Directions –
Rewrite the items from the start of the records through the line containing "tap(358, 81)", substituting "Goal" for "Instruction" and leaving everything else unchanged.

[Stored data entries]
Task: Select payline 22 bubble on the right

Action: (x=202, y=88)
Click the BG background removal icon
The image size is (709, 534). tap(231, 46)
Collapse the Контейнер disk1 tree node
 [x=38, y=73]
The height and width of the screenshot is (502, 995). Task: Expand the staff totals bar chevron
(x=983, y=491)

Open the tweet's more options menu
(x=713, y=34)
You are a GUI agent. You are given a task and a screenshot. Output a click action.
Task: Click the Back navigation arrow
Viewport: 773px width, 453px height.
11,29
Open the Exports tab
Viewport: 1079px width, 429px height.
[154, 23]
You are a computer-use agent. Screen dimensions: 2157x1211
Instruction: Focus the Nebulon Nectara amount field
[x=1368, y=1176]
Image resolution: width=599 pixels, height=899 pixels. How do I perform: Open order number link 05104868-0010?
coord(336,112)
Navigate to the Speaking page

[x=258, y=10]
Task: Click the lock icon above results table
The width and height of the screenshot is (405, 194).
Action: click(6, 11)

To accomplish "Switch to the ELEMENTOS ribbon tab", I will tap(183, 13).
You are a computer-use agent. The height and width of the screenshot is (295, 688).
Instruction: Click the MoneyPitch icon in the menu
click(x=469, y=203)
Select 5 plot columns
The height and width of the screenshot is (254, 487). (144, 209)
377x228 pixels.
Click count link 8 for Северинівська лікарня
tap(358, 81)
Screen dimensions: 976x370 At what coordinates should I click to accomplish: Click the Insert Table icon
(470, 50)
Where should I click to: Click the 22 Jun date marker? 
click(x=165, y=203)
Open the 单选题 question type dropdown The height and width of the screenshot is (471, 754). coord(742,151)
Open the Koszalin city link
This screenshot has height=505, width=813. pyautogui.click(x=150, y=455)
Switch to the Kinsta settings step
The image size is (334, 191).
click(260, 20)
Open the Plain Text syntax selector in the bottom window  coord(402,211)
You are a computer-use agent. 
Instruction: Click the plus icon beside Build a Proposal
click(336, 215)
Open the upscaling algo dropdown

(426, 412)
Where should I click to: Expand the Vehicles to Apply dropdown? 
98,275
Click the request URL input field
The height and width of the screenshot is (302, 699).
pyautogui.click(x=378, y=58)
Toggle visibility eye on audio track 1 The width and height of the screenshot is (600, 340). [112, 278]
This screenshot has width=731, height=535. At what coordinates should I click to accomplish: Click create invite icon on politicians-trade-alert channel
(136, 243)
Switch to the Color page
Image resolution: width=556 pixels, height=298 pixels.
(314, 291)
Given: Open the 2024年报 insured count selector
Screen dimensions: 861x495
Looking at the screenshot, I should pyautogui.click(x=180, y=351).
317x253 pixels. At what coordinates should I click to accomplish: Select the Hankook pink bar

Solution below –
Task: Select payline 22 bubble on the right

Action: (x=202, y=88)
Click the BG background removal icon
The image size is (709, 534). tap(231, 46)
Collapse the Контейнер disk1 tree node
 [x=38, y=73]
The height and width of the screenshot is (502, 995). Task: Expand the staff totals bar chevron
(x=983, y=491)

Open the tweet's more options menu
(x=713, y=34)
You are a GUI agent. You are given a task and a screenshot. Output a click action.
Task: Click the Back navigation arrow
Viewport: 773px width, 453px height.
11,29
Open the Exports tab
Viewport: 1079px width, 429px height.
[154, 23]
You are a computer-use agent. Screen dimensions: 2157x1211
Goal: Focus the Nebulon Nectara amount field
[x=1368, y=1176]
Image resolution: width=599 pixels, height=899 pixels. How do I perform: Open order number link 05104868-0010?
coord(336,112)
Navigate to the Speaking page

[x=258, y=10]
Task: Click the lock icon above results table
The width and height of the screenshot is (405, 194).
Action: click(6, 11)

To accomplish "Switch to the ELEMENTOS ribbon tab", I will tap(183, 13).
You are a computer-use agent. The height and width of the screenshot is (295, 688).
Goal: Click the MoneyPitch icon in the menu
click(x=469, y=203)
Select 5 plot columns
The height and width of the screenshot is (254, 487). (144, 209)
377x228 pixels.
Click count link 8 for Северинівська лікарня
tap(358, 81)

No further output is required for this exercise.